[DATA FOR THIS EXERCISE Boundary: Start]

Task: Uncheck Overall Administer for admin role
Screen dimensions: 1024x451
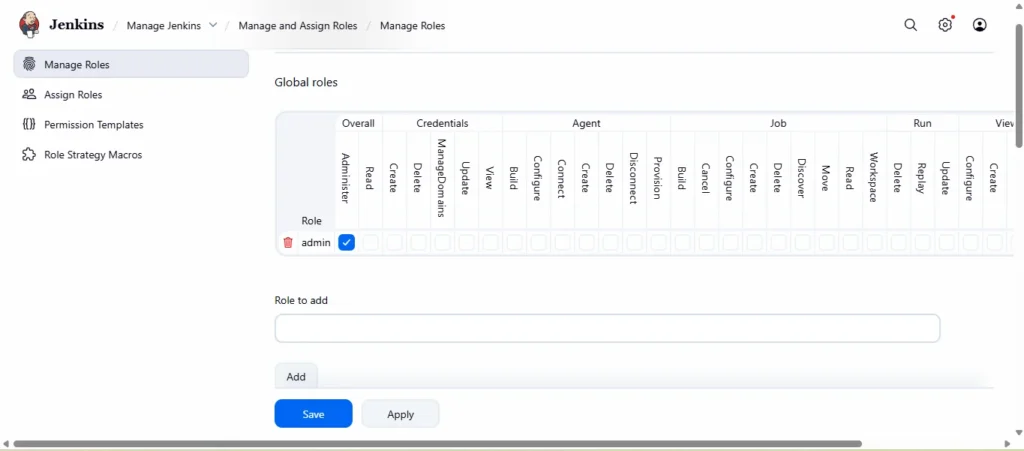Action: pyautogui.click(x=346, y=243)
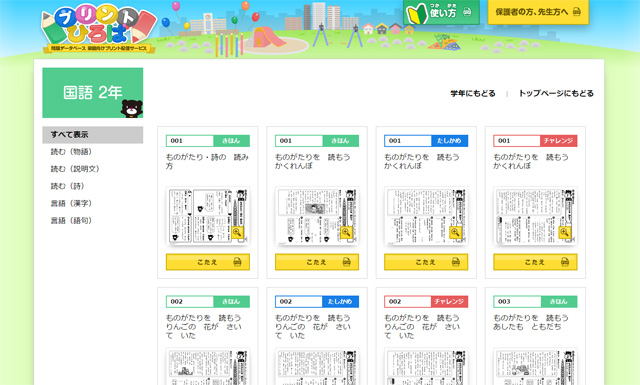
Task: Click PDF icon on first こたえ button
Action: pyautogui.click(x=237, y=262)
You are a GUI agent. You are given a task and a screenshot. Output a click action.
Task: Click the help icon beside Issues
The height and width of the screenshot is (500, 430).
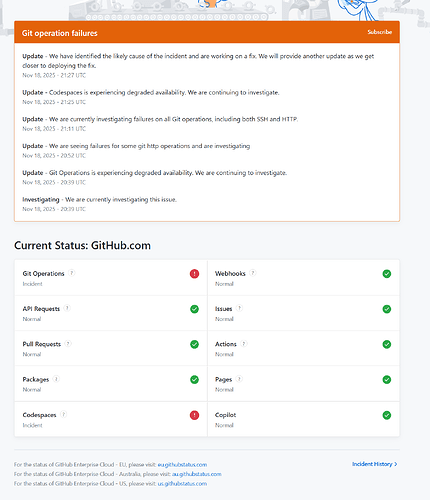point(239,308)
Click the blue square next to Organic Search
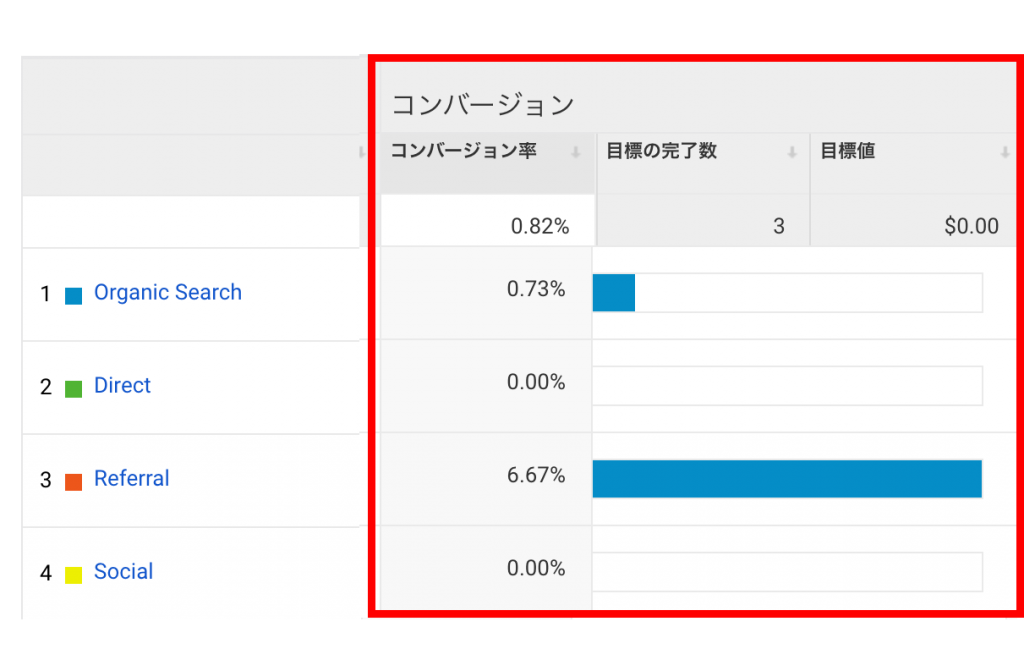Screen dimensions: 1024x671 point(73,296)
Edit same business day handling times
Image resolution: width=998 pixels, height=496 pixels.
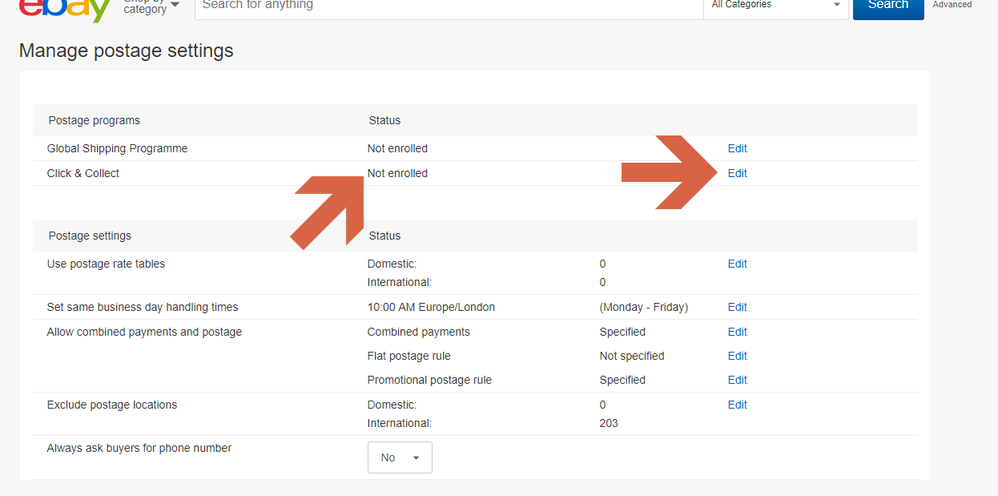[737, 307]
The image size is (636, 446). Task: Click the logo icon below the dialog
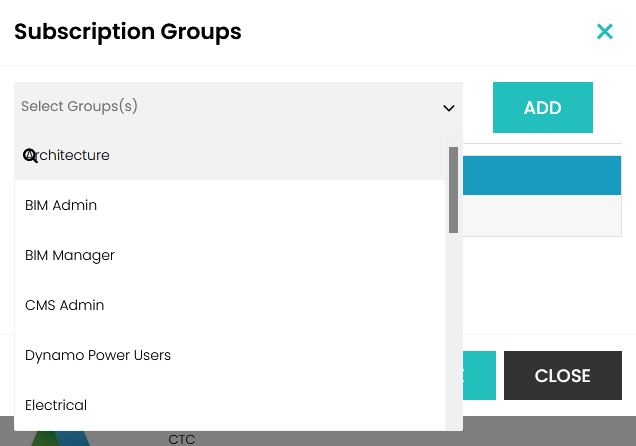click(60, 438)
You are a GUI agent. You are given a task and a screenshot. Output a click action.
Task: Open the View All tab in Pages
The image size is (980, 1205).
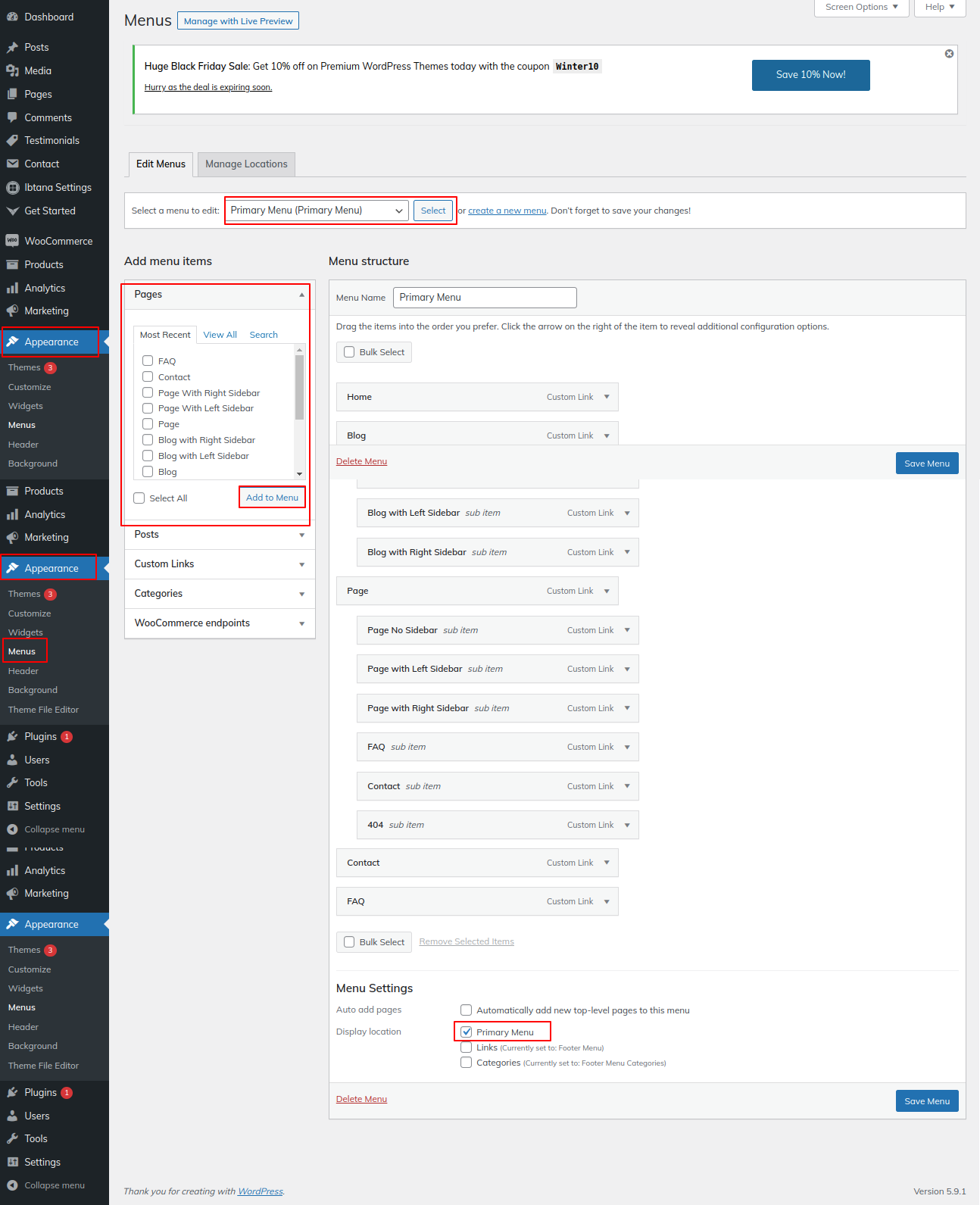[x=220, y=335]
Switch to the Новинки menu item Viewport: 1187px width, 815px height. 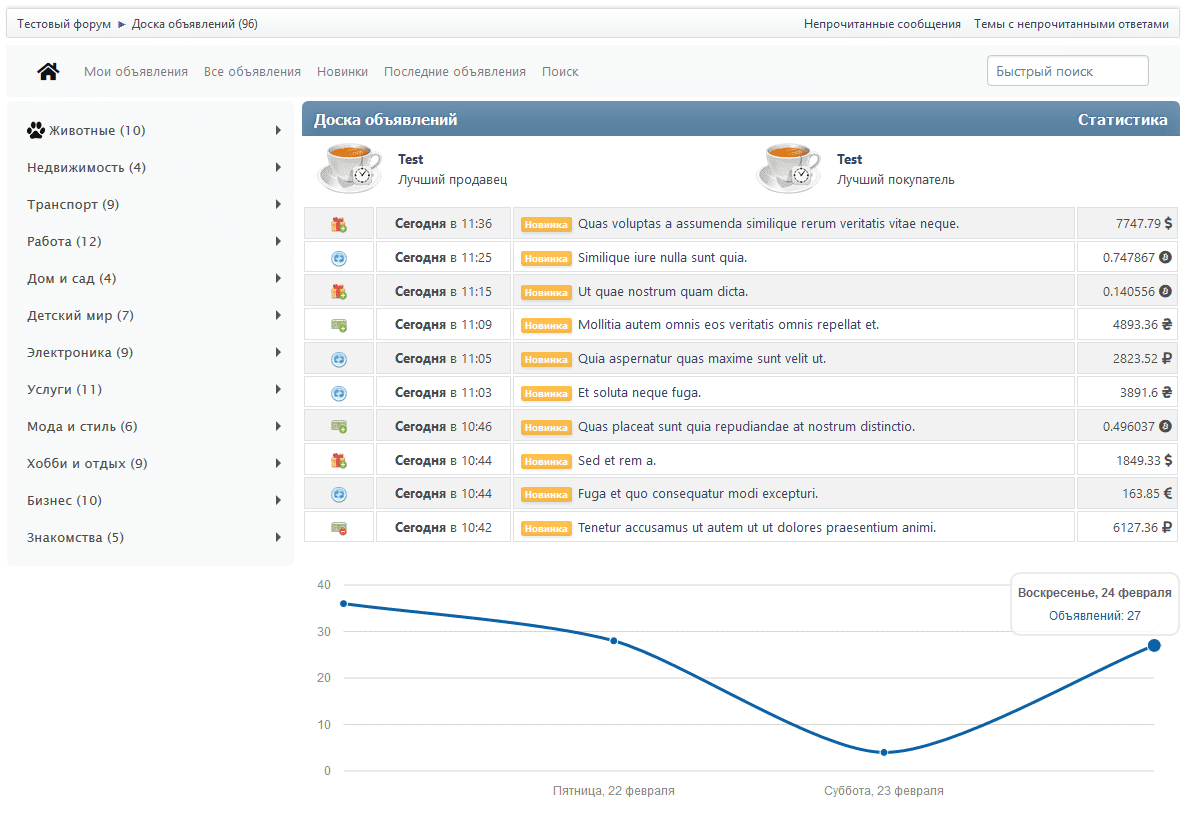(x=342, y=72)
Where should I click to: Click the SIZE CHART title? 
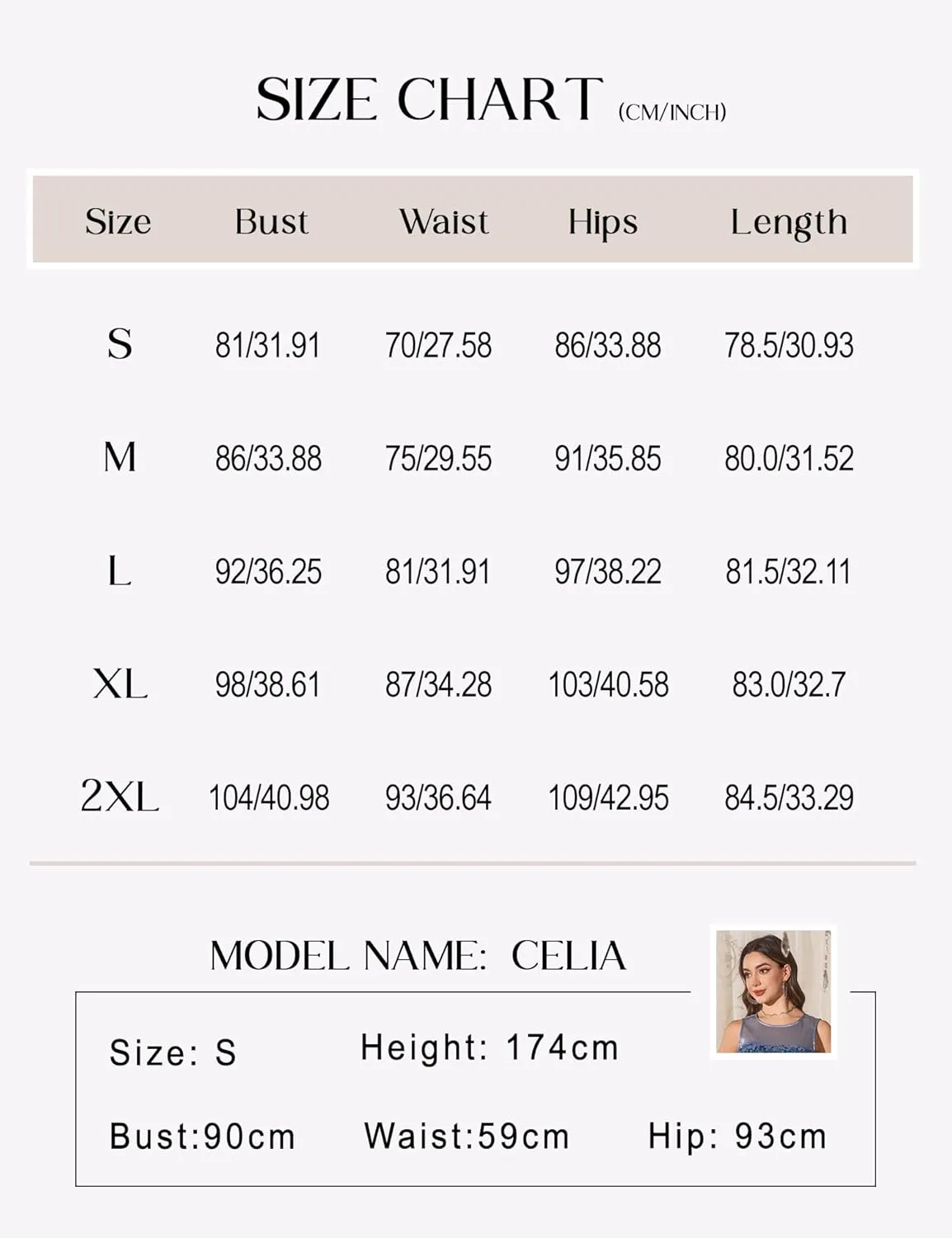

[DATA FOR THIS EXERCISE Boundary: End]

**ABOUT THIS TASK:**
Output exactly the lines above, beginning at the one with "The height and" and stopping after the one with "Edit same business day handling times". Pictures are to be omitted.

**RESPONSE BOX:**
The height and width of the screenshot is (500, 430).
point(239,308)
Click the blue square next to Organic Search
Screen dimensions: 1024x671 point(73,296)
Edit same business day handling times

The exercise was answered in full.